Tricky makes, and has always made, nocturnal music, and a Tricky album is usually sonic melange of dusty dub, hazy jazzand suffocating electronics. Fall to Pieces is no different, and in many ways it represents the quintessential Tricky experience.
Like most recent Tricky records, it’s been slashed to the bone in terms of running time, and no second is wasted, no beat or vocal or bar isn’t put to good use. After one listen, you’ll also notice that much like the man himself, this record is held together by a grim, almost stoic sense of determination to see through the bleakness of modern life, and find some semblance of hope at the end of it all.
Across the record, there are many highlights, most of which feature Marta Złakowska on vocals. The twitchy, throbbing “Fall Please”, which was released ahead of the record, is stunning. It summons the ghosts of lost nights, frozen streets and pounding headaches. “Thinking Of” is gloomy, but elegant and seductive in its haunting darkness. Danish singer Oh Land takes the driver’s seat on the beautiful, warped pop of “I’m In The Doorway”.
Tricky’s repeated mantra of “Don’t let it get ya down” breaks through the hideously claustrophobic noise of “Close Now”, which could run for at least five times its 97-second run time and still not overstay its welcome. Same goes for the 104-second “Running Off”. The wonky piano blues of “Hate This Pain” is a chilling statement on grief, and “Like a Stone” deals with the immensity of sorrow.
I didn’t want to mention the all-too-recent death of Tricky’s daughter, Mazy, but her life and her impact on her father is integral to a full understanding of this record.
Born one month after the release of Maxinquaye to Tricky and his then-partner (both personally and creatively) Martina Topley-Bird, Mazy is the person who Tricky credits with teaching him how to love.
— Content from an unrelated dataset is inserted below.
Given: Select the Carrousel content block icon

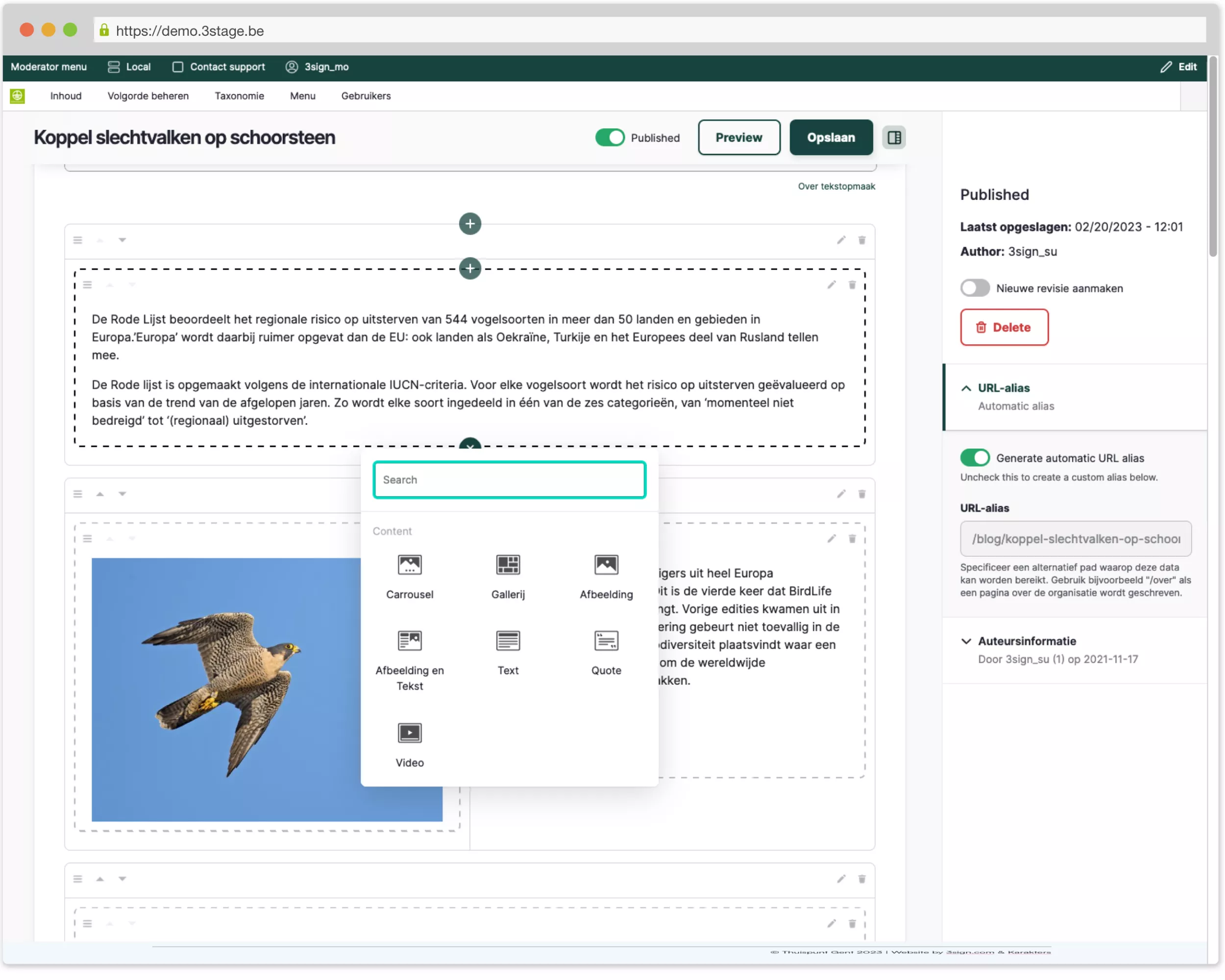Looking at the screenshot, I should (x=409, y=565).
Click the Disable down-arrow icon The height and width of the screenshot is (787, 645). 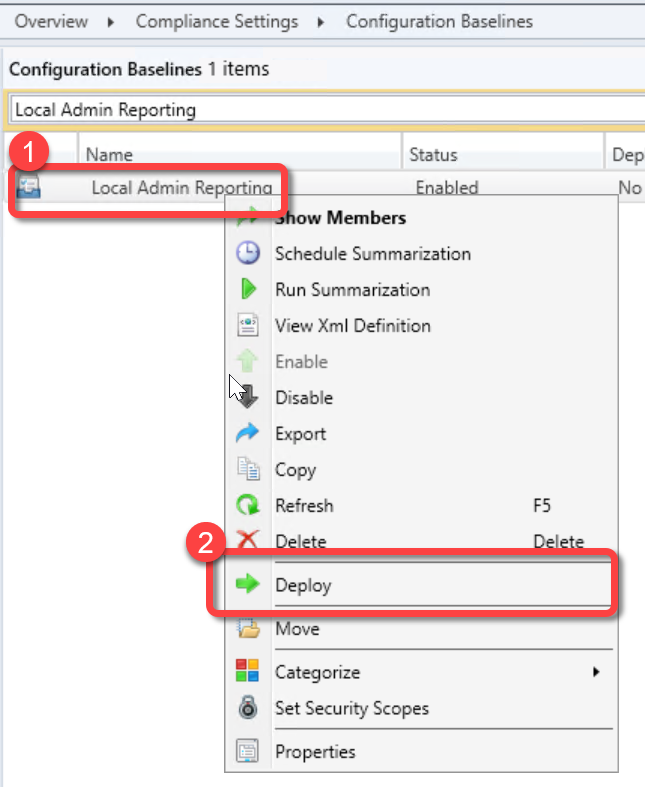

In an interview with The Guardian last year, Tricky explained that his whole life has been riddled with moments of intense grief, and bewildering violence bubbling just the surface, but despite it all he’s remained hopeful. He discussed his crippling shyness, his indefatigable work ethic and his propensity for intense bouts of paranoia and fear, but it was the death of his daughter that threatened to detail him for good. Fall to Pieces is proof that he was inspired enough by her life to keep on living, and keep on keeping on.
In that same Guardian interview, Tricky said that he’d come to the realisation that by this stage of his career, it’s not about him any more: it’s about the impact he has on the world whenever he releases new music; his music is played to burns victims, to comatose hospital patients, to prisoners. Despite how dark his music appears at first listen, eventually Tricky’s music becomes part of your life, like an internal soundtrack that guides you through the great times and the horrific ones. No matter how many times you fall to pieces, his music will help you put yourself back together again.
His best, most vital album in a long time.